List Scheduling RT = an empty reservation table Foreach n in SortedNodes: -Find the earliest time instruction could begin -Delay the instruction until resources are available -Schedule node after all delays -claim resources
List Scheduling – better topologies • Longest path through the data-dependence graph is shortest schedule. • Resources available constrain; critical resource is the one with the largest ratio of uses to the number of units of that resource available.
Global Code Scheduling • Optimize use of resources across blocks. • Global Code Scheduling - Moving instructions from one basic block to another • Data AND control dependencies. • All instructions still must be performed • Speculative computing cannot be disruptive.
Global Code Scheduling example • if (!a) {c=b;}e=d+d • What are the data dependences? • What are the control dependences? • What can intuitively be ran in parallel?
Global Code Scheduling Example • if (!a) {c=b;}e=d+d • Loads take two clock ticks, always hit. R1 = a, R2 = b, …, • Processor can execute two instructions
Code movement • Definitions: • Dominates – A dominates B if all paths through B pass through A. • Post-dominates – B post-dominates A if all paths that pass through A pass through B. • Downward – Move operation down along control • Upward – Move operation up along control
Upward Code Movement • Moving instruction from block src to block dest. Block src comes after block dest in the topological-sorted graph. Assume no dependencies. • If dest dominates src and src post-dominates dest, then we’re done.

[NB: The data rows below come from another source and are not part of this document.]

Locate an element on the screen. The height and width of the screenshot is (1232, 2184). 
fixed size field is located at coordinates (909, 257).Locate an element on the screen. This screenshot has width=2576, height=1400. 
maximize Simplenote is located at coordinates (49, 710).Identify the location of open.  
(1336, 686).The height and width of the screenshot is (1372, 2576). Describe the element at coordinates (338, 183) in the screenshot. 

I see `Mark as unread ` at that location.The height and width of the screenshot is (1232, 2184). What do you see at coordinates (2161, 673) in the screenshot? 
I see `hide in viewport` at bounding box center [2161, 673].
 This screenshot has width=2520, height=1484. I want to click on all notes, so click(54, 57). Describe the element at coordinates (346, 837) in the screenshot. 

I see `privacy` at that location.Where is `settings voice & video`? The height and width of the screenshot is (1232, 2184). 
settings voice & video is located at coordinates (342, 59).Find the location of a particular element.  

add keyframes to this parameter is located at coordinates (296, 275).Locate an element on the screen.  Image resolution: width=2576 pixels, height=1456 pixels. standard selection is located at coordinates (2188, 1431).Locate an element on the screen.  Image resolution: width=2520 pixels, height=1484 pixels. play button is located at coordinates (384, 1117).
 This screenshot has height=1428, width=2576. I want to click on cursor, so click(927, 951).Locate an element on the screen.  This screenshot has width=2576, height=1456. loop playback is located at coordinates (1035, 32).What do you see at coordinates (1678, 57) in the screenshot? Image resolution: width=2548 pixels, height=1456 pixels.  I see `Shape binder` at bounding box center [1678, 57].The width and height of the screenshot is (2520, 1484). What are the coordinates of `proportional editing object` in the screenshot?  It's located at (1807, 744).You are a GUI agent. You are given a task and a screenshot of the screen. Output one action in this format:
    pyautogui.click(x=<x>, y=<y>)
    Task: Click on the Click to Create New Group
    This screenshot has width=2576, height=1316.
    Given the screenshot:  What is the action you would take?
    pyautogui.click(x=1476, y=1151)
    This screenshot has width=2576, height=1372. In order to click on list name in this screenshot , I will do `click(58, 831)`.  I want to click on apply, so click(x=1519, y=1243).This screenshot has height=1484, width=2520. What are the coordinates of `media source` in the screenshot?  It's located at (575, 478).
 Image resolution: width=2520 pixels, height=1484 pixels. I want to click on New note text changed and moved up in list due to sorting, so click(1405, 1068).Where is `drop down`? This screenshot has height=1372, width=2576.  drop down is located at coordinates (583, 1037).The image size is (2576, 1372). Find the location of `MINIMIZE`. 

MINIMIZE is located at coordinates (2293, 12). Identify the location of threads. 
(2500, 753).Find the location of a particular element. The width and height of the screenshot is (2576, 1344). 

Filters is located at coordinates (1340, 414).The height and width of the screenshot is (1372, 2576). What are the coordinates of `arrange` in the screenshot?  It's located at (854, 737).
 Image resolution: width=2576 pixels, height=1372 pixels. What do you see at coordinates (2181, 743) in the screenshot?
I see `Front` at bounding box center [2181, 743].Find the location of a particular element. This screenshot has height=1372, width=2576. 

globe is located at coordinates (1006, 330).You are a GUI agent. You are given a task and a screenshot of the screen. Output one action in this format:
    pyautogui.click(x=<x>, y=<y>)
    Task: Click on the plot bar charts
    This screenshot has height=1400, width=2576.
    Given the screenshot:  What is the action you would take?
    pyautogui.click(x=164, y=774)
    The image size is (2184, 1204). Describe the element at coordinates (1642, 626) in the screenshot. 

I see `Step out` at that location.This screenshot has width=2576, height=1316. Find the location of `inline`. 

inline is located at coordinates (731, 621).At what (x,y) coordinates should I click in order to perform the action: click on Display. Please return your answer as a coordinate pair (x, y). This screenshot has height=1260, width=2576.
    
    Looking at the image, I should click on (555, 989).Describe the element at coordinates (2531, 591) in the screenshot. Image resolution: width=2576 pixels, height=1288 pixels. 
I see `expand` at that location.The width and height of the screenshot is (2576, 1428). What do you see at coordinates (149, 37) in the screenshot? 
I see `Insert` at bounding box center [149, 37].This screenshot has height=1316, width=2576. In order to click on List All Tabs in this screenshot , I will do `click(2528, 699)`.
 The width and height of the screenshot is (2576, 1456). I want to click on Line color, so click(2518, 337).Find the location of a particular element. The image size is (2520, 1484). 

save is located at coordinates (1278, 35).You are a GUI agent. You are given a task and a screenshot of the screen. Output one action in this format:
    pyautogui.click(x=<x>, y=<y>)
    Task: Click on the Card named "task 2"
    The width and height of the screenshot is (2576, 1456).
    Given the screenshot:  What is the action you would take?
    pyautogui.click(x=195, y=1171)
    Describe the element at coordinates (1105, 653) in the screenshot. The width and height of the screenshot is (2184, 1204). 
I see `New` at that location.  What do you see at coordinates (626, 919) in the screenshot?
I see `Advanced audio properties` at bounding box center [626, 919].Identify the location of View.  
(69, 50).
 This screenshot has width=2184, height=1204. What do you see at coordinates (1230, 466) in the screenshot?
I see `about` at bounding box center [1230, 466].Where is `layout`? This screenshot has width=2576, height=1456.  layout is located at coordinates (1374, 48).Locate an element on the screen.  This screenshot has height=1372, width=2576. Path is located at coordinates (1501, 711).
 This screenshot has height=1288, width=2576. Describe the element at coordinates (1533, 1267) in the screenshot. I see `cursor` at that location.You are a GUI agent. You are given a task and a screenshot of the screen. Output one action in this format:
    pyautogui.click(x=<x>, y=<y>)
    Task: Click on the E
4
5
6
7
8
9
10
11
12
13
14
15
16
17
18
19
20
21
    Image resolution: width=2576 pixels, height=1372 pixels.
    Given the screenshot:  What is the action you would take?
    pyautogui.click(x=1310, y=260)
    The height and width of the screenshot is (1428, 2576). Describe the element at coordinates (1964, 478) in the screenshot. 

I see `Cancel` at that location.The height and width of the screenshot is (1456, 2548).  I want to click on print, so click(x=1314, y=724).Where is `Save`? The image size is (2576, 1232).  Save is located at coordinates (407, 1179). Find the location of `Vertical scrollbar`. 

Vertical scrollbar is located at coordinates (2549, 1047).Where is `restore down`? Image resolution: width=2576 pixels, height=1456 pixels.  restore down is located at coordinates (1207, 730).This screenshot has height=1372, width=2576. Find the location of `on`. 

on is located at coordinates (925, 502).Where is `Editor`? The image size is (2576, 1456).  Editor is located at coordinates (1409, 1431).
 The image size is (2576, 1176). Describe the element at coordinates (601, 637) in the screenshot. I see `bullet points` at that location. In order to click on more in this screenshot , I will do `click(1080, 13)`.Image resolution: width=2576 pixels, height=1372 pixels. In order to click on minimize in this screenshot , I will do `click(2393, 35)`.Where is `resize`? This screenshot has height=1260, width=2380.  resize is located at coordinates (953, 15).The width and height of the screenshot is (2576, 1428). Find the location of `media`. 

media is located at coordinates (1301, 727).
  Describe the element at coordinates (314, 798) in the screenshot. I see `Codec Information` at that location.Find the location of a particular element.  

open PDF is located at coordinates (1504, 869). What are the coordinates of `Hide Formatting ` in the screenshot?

Upward Code Movement • If src does not postdominate dst, then we have to speculatively compute • Only desirable if the operation is cheap • Only useful if src is reached. • If dst does not dominate src, copies of the instruction are needed
Downward Code Movement • Moving instruction from block src to block dest. Block src comes before block dest in the topological-sorted graph. Assume no dependencies • If src dominates dest and dest dominates src, we’re done.
Downward Code Movement • If src does not dominate dest, • Writes are often overwritten • Extra operations will be needed. • Replicate basic blocks and place operation in new copy of dest • Alternatively, use predicated instructions • (speculative) • If dest does not post-dominate src, • Compensation code
Conclusion • Processors can execute several instructions in parallel • We take advantage of this by moving code • Code can be moved if no dependencies occur, but sometimes at a cost.